Año Nuevo
Eran casi las ocho cuando decidí volver a casa. Siete y media, ocho menos cuarto, más o menos. Como siempre en verano, el sol seguía alto en el cielo, apenas atenuado por las nubes. En verano en la playa la noche no llega hasta tarde, hasta después de las nueve o las nueve y media, y uno solo sabe que es hora de cenar o de acostarse, de dejar la costa, porque está más acostumbrado a mirar su reloj que el cielo. En fin, a las siete y media parecía que aún faltaban horas para el anochecer, pero así y todo decidí volver a casa. No me esperaban para comer hasta cerca de las diez de la noche, pero supuse que si volvía a casa temprano podría bañarme y cambiarme sin apuros e incluso llegar antes para ayudar a los chicos con el fuego. Íbamos a hacer medio cordero al asador, lo cual nos iba a tomar unas horas. Pero no había apuro, podía bañarme y cambiarme tranquilo, e ir caminando y llegar antes de que siquiera hubiesen terminado de preparar el cordero para el asador. Era un lindo cordero, pequeño y joven, así que si lo cocinábamos con cuidado la carne iba a ser muy tierna. La clave era no apurarse. Si no nos apurábamos con el fuego o con la cocción la carne iba a ser tan tierna que se desprendería limpiamente del hueso.
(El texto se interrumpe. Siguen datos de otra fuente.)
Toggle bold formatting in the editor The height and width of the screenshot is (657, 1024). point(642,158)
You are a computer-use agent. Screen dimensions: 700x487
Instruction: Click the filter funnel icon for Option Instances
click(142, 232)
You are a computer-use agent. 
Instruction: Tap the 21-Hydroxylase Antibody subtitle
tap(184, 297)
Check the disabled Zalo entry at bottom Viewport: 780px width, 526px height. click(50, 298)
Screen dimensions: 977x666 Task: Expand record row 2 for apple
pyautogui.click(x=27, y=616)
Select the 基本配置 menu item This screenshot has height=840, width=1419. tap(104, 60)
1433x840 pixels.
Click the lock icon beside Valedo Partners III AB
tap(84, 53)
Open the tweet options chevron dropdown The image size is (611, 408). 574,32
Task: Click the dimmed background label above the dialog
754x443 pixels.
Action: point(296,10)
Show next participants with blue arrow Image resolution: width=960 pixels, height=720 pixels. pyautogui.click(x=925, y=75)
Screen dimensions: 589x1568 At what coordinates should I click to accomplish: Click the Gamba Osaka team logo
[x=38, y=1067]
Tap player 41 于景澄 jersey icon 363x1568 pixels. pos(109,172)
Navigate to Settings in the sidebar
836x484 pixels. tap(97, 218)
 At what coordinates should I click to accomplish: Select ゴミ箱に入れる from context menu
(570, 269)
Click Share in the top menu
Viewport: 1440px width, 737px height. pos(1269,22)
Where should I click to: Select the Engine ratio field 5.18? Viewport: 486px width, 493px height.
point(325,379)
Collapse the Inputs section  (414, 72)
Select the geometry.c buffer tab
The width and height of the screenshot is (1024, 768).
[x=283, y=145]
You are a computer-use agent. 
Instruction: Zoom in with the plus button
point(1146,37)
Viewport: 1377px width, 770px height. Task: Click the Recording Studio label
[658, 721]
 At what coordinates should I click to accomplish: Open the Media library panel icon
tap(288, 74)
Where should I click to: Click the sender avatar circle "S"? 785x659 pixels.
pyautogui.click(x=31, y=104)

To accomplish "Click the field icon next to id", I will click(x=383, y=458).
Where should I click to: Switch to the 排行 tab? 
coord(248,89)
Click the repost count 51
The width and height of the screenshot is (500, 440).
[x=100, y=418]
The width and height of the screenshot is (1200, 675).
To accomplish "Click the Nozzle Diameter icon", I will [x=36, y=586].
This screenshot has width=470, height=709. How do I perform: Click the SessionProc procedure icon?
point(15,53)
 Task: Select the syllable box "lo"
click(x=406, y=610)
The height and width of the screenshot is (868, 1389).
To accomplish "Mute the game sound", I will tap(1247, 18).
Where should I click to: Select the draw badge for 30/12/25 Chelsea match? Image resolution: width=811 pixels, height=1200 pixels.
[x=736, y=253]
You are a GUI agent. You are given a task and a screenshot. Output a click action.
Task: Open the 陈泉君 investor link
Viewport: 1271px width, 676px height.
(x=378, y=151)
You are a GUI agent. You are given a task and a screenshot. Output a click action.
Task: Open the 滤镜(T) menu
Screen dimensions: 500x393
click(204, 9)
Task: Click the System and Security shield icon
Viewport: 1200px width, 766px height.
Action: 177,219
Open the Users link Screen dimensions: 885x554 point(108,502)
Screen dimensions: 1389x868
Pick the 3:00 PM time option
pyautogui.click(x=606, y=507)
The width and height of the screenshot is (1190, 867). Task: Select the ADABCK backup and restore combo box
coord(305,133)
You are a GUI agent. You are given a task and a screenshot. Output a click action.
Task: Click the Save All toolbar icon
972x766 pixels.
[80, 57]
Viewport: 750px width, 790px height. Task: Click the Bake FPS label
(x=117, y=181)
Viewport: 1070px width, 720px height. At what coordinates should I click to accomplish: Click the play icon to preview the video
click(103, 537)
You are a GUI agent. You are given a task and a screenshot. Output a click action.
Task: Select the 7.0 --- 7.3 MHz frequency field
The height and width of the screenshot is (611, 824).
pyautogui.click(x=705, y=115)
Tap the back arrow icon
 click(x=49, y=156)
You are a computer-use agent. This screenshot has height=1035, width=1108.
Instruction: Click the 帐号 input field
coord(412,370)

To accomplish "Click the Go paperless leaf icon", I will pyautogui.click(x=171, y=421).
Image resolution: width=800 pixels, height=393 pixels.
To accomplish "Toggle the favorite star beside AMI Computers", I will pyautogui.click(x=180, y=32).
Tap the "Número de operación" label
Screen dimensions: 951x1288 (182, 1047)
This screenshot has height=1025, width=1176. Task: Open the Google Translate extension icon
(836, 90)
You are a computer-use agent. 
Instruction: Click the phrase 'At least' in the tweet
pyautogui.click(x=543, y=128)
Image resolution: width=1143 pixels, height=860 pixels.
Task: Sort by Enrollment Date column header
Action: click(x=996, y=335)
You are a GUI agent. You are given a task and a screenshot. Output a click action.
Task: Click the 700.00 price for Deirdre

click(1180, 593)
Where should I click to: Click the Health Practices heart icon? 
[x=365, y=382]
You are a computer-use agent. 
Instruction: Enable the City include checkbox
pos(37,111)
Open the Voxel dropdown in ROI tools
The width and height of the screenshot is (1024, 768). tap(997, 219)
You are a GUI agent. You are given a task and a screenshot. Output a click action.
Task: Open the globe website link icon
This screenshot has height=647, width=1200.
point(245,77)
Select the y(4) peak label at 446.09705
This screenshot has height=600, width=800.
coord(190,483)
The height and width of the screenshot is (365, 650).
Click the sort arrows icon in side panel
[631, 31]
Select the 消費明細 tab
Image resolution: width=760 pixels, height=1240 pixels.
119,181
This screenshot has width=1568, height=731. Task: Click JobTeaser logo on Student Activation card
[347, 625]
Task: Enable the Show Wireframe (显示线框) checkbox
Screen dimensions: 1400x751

Antes de entrar al baño me despedí de mis padres y mis dos hermanos. Ellos iban a recibir el año nuevo en la casa de mis abuelos, en Trelew. Sin esfuerzo podía imaginarme claramente cómo iba a ser su noche. Todos los años es igual: pavo frío y arrollado de pollo con pasas de uva, para comer, y panqueques primavera y ensalada rusa; y helado de postre. Seguramente después de comer tratarían de ignorar que cada años e conocen menos y hablarían de trivialidades, de muertos amigos o conocidos y derrapes del vecindario. Mi abuelo se pasaría levemente de copas y se pondría melancólico o susceptible. Más cerca de la medianoche comenzarían las supersticiones de las doce uvas y el brindis con la mano izquierda y mirando a los ojos para evitar la mala suerte. Y a la una y media, después de las felicitaciones y formalidades de costumbre cada cual se iría a su casa. Lo sabía de antemano, todos los años es igual.
Cuando salí del baño y me cambié apenas si eran las ocho y cuarto. No había necesidad de apurarse. Saqué un champagne del congelador y encontré una botella de vino tinto sobre el placard de la habitación. Nunca me gusto el vino, pero confié en que al resto le parecería un buen detalle. Ya lo disfrutarían ellos, yo prefería limitarme a la cerveza, quizás una copa de champagne a las doce y nada más. Busque en la cocina una buena bolsa donde llevar las botellas, pero ninguna parecía confiable y no quería arriesgarme a que se desgarrara en el camino, así que salí a la calle con una botella en cada mano. Eran las ocho y media. En la costa aún había gente aprovechando la última hora de luz. Estaban refugiados detrás de paravientos y sombrillas, pero parecían felices. Incluso había alguno todavía en el mar, jugando con las olas en la rompiente, aprovechando la benigna calidez de la tarde. Verdaderamente era una tarde hermosa. Yo veía todo a través de una película anaranjada que daba al paisaje un aspecto aún más cálido. El sol ya no se veía, estaba del otro lado del pueblo, poniéndose lentamente sobre el codo que hace el río antes de llegar al mar. Seguramente fuera un atardecer hermoso sobre el río. Una mezcla de colores hermosa: violetas, rojos, amarillos y azules arreglados armónicamente en torno de un sol naranja y brillante como la yema de un huevo. Seguramente es un atardecer hermoso, recuerdo haber pensado, y sonreí contento mientras me alejaba caminando despacio. No había ningún apuro.
El atardecer sobre el mar también era una visión esplendida, aunque menos deslumbrante, como un cuadro que amamos y no nos cansa nunca, aunque lo veamos todas las tardes. El cielo era de un celeste pálido y uniforme. Solo a lo lejos, hacia la desembocadura del río, el cielo adquiría un color entre rosado y amarillo, extremadamente cálido y brillante. Allí las nubes eran de un rosa vibrante y se extendían sobre el celeste pálido formando surcos desordenados y manchones desparramados al azar, como lunares en un rostro hermoso. También las primeras estrellas estaban apareciendo en el cielo aún claro y todo en conjunto formaba una imagen bella y muy relajante. Si logro acordarme, me dije, tengo que escribir este atardecer.